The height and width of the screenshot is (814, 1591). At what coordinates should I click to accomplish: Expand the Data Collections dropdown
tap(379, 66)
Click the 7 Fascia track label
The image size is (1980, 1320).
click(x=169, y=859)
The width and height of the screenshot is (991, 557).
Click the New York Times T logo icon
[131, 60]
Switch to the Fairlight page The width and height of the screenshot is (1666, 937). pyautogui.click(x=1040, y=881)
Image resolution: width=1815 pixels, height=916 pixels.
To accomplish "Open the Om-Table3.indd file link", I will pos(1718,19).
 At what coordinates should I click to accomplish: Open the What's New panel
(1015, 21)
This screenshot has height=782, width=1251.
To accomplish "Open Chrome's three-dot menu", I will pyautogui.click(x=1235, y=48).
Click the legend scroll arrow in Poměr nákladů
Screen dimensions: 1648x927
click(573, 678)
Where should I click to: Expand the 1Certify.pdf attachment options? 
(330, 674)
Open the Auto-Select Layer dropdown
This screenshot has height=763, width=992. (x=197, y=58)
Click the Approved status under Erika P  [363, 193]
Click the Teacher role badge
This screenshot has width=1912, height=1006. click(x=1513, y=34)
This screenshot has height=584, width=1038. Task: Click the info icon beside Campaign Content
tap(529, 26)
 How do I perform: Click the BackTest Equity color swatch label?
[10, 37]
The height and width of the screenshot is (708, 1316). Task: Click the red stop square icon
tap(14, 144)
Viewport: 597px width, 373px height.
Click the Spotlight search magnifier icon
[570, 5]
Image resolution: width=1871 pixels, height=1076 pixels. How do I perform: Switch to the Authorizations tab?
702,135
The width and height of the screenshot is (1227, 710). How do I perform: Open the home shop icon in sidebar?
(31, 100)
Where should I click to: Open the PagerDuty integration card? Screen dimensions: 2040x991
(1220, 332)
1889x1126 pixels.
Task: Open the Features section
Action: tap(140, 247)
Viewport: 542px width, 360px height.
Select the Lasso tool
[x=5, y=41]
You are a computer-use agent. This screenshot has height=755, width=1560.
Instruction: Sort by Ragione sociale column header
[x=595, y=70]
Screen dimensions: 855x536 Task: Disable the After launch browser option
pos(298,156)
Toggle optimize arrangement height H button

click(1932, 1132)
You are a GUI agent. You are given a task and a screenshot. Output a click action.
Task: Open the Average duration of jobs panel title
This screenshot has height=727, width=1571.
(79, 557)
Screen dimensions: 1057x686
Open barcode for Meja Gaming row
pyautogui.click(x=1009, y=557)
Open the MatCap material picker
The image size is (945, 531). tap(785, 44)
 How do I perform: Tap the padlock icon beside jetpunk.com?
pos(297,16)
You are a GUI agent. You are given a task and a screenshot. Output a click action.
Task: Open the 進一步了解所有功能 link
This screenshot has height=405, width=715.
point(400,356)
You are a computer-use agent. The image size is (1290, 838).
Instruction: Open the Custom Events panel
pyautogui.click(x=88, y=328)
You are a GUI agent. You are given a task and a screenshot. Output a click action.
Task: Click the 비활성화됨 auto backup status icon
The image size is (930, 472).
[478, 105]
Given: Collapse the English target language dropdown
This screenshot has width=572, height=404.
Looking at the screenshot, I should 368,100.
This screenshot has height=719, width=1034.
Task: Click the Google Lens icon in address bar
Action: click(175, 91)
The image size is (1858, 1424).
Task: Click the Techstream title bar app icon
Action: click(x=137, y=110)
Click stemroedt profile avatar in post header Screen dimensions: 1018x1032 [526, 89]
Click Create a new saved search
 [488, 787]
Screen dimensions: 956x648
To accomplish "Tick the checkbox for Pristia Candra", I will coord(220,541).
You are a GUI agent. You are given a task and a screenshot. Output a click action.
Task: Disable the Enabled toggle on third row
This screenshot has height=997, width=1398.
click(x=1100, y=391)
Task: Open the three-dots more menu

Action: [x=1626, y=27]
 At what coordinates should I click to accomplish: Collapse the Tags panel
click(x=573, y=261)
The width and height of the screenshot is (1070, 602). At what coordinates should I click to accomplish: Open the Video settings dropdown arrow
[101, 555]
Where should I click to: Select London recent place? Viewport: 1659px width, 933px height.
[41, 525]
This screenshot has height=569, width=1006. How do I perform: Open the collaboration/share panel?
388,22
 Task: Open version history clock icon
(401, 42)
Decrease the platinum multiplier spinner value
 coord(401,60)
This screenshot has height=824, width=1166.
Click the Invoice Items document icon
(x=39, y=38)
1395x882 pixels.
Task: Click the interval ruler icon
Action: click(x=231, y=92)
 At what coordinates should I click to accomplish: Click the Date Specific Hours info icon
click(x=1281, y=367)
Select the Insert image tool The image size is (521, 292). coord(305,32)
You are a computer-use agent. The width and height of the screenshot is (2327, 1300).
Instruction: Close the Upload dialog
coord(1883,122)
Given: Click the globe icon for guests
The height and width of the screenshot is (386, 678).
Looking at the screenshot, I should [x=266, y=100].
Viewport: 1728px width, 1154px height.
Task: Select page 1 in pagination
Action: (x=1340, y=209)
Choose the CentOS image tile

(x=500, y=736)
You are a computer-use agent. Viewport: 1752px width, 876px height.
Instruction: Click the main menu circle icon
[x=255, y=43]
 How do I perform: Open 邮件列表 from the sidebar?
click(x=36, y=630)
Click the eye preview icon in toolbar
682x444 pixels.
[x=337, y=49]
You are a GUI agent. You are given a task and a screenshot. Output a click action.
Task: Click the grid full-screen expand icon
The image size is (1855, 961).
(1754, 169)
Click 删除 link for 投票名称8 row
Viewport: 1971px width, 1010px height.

What to do:
Look through the entries for the string "link". Every line that has it belongs in the answer.

Reply to the task:
To accomplish "Open the Om-Table3.indd file link", I will pos(1718,19).
Task: Open the 進一步了解所有功能 link
Click 删除 link for 投票名称8 row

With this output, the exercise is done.